Now in its second year, No Bounds has established itself as a powerful new entry in the UK’s electronic music calendar. Set in Sheffield, a city long synonymous with pioneering electronic sounds, No Bounds has created an outlet to carry that tradition forwards. Spread over three days, local promoters Algorave and Off Me Nut take over the opening night to offer up wonky basslines, stomping techno and rapid-fire drum’n’bass. However, it’s the crammed Saturday when the festival truly comes alive. During the day there are DJ workshops, build-your-own-synth sessions, algorithmic drum circles, and South Yorkshire’s own radical artist Mark Fell curates a stage.
The leading trolls of experimental electronic music on Twitter, Wanda Group, play an enveloping mid-afternoon set filled with drones, cracks, bleeps, moans and drips. It pulsates like intensified environmental noise and harsh ambiance, resembling the creaking sounds of an abandoned rave house. Similarly disturbing is Theo Burt’s set of distorted pop music videos accompanied by noises that sound like dropping bombs. The room judders with such ferocity that confetti ribbons lodged in the ceiling from long-ago weddings rain down amid the gut-quivering terror.
Berlin-based DJ rRoxymore plays a taut set, full of slow-build techno with no interest in easy euphoria. The self-described “queen of techno” and “acid house priestess” Volvox plays a set that masterfully glides between those genres, offering iridescent melody alongside drubbing beats. While Volvox’s set feels entirely in service to the groove, Errorsmith’s dismantles it using warped and disruptive rhythms that chew up anything resembling convention.

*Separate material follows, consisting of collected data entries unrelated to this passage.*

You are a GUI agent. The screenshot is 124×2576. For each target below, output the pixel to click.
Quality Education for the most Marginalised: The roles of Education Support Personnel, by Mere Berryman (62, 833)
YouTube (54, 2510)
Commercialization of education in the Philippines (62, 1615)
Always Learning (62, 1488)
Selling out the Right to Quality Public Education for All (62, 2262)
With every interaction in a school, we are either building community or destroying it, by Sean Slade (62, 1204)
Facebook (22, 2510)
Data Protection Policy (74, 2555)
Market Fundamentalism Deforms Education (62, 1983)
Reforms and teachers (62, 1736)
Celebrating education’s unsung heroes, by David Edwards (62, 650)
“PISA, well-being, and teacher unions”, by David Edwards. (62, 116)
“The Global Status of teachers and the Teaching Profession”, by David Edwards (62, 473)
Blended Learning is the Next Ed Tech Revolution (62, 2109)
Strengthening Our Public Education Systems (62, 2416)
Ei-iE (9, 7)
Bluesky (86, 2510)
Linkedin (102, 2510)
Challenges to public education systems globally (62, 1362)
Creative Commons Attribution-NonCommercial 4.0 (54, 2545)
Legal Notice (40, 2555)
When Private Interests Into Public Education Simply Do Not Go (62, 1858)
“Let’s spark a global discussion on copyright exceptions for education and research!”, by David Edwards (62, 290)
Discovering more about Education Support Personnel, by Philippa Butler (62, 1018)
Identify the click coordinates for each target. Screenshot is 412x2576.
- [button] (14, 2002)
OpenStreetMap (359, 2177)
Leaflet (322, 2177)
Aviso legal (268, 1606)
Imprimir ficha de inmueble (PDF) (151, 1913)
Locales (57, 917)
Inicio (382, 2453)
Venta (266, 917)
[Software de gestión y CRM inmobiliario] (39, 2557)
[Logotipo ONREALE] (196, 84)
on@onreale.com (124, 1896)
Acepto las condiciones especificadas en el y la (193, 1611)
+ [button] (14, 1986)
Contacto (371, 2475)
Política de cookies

Bristol duo Giant Swan are as loose and fun as they are forceful, creating a maelstrom of ear-bleed techno and skull-rattling noise. Daniel Avery plays a steadily rousing set of electro and techno that sees the rigid backbone of his beat drive the festival into the early hours. As the full day and night of broad, disobedient and unpredictable programming comes to a close, the vast swirl of sounds floods the brain like a burst dam.